TASK STATEMENT:
Everything in the data below is to be reproduced without any deviation.

RECORDS FOR THIS EXERCISE:
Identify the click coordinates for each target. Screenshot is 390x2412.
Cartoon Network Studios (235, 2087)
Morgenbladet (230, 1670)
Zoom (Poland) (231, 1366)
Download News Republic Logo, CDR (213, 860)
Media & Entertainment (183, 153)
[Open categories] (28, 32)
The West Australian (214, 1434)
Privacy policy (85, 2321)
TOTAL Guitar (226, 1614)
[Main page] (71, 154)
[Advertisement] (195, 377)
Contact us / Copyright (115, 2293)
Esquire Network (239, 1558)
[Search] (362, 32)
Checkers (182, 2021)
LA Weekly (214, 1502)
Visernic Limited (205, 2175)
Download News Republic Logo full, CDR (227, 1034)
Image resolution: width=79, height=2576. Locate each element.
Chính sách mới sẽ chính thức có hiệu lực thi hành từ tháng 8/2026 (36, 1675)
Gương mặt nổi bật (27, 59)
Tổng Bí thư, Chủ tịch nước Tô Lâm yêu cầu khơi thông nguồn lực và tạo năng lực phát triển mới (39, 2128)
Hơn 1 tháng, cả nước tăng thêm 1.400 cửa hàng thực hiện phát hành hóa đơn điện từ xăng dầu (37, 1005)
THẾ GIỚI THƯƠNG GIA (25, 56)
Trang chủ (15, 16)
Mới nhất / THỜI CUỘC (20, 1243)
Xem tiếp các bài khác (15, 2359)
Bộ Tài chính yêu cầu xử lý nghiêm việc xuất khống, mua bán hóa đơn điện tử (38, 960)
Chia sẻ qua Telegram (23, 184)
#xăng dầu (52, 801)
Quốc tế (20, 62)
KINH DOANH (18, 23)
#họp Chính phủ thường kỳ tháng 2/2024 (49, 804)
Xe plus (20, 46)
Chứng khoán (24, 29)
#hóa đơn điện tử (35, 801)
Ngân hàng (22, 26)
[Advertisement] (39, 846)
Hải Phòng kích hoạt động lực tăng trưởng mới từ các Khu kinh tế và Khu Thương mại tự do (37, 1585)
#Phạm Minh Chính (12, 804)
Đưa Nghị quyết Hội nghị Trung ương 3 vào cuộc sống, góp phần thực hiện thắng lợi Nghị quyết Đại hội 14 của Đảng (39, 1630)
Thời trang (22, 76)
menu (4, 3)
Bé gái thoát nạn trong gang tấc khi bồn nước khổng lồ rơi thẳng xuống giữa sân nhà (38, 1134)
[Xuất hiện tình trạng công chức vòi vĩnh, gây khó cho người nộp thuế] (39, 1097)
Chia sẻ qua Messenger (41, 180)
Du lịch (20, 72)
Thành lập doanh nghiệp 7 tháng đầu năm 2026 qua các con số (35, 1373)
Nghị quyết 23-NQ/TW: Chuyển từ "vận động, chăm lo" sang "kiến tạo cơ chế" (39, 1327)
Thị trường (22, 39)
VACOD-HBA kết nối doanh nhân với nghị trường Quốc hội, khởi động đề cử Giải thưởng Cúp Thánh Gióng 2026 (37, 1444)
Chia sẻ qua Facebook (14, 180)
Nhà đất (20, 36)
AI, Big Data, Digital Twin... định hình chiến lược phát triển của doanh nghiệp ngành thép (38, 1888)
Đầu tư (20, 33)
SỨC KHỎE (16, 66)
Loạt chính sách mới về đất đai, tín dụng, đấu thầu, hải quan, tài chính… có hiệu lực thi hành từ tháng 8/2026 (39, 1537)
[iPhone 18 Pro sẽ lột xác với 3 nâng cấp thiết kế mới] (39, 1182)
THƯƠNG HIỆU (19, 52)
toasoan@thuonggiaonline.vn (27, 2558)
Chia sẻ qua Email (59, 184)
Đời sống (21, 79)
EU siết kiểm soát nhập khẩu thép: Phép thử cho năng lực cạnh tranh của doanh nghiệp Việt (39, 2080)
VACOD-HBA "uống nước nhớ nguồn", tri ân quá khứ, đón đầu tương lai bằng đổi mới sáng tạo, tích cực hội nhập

ANSWER:
Identify the click coordinates for each target. Screenshot is 390x2412.
Cartoon Network Studios (235, 2087)
Morgenbladet (230, 1670)
Zoom (Poland) (231, 1366)
Download News Republic Logo, CDR (213, 860)
Media & Entertainment (183, 153)
[Open categories] (28, 32)
The West Australian (214, 1434)
Privacy policy (85, 2321)
TOTAL Guitar (226, 1614)
[Main page] (71, 154)
[Advertisement] (195, 377)
Contact us / Copyright (115, 2293)
Esquire Network (239, 1558)
[Search] (362, 32)
Checkers (182, 2021)
LA Weekly (214, 1502)
Visernic Limited (205, 2175)
Download News Republic Logo full, CDR (227, 1034)
Image resolution: width=79, height=2576. Locate each element.
Chính sách mới sẽ chính thức có hiệu lực thi hành từ tháng 8/2026 (36, 1675)
Gương mặt nổi bật (27, 59)
Tổng Bí thư, Chủ tịch nước Tô Lâm yêu cầu khơi thông nguồn lực và tạo năng lực phát triển mới (39, 2128)
Hơn 1 tháng, cả nước tăng thêm 1.400 cửa hàng thực hiện phát hành hóa đơn điện từ xăng dầu (37, 1005)
THẾ GIỚI THƯƠNG GIA (25, 56)
Trang chủ (15, 16)
Mới nhất / THỜI CUỘC (20, 1243)
Xem tiếp các bài khác (15, 2359)
Bộ Tài chính yêu cầu xử lý nghiêm việc xuất khống, mua bán hóa đơn điện tử (38, 960)
Chia sẻ qua Telegram (23, 184)
#xăng dầu (52, 801)
Quốc tế (20, 62)
KINH DOANH (18, 23)
#họp Chính phủ thường kỳ tháng 2/2024 (49, 804)
Xe plus (20, 46)
Chứng khoán (24, 29)
#hóa đơn điện tử (35, 801)
Ngân hàng (22, 26)
[Advertisement] (39, 846)
Hải Phòng kích hoạt động lực tăng trưởng mới từ các Khu kinh tế và Khu Thương mại tự do (37, 1585)
#Phạm Minh Chính (12, 804)
Đưa Nghị quyết Hội nghị Trung ương 3 vào cuộc sống, góp phần thực hiện thắng lợi Nghị quyết Đại hội 14 của Đảng (39, 1630)
Thời trang (22, 76)
menu (4, 3)
Bé gái thoát nạn trong gang tấc khi bồn nước khổng lồ rơi thẳng xuống giữa sân nhà (38, 1134)
[Xuất hiện tình trạng công chức vòi vĩnh, gây khó cho người nộp thuế] (39, 1097)
Chia sẻ qua Messenger (41, 180)
Du lịch (20, 72)
Thành lập doanh nghiệp 7 tháng đầu năm 2026 qua các con số (35, 1373)
Nghị quyết 23-NQ/TW: Chuyển từ "vận động, chăm lo" sang "kiến tạo cơ chế" (39, 1327)
Thị trường (22, 39)
VACOD-HBA kết nối doanh nhân với nghị trường Quốc hội, khởi động đề cử Giải thưởng Cúp Thánh Gióng 2026 (37, 1444)
Chia sẻ qua Facebook (14, 180)
Nhà đất (20, 36)
AI, Big Data, Digital Twin... định hình chiến lược phát triển của doanh nghiệp ngành thép (38, 1888)
Đầu tư (20, 33)
SỨC KHỎE (16, 66)
Loạt chính sách mới về đất đai, tín dụng, đấu thầu, hải quan, tài chính… có hiệu lực thi hành từ tháng 8/2026 (39, 1537)
[iPhone 18 Pro sẽ lột xác với 3 nâng cấp thiết kế mới] (39, 1182)
THƯƠNG HIỆU (19, 52)
toasoan@thuonggiaonline.vn (27, 2558)
Chia sẻ qua Email (59, 184)
Đời sống (21, 79)
EU siết kiểm soát nhập khẩu thép: Phép thử cho năng lực cạnh tranh của doanh nghiệp Việt (39, 2080)
VACOD-HBA "uống nước nhớ nguồn", tri ân quá khứ, đón đầu tương lai bằng đổi mới sáng tạo, tích cực hội nhập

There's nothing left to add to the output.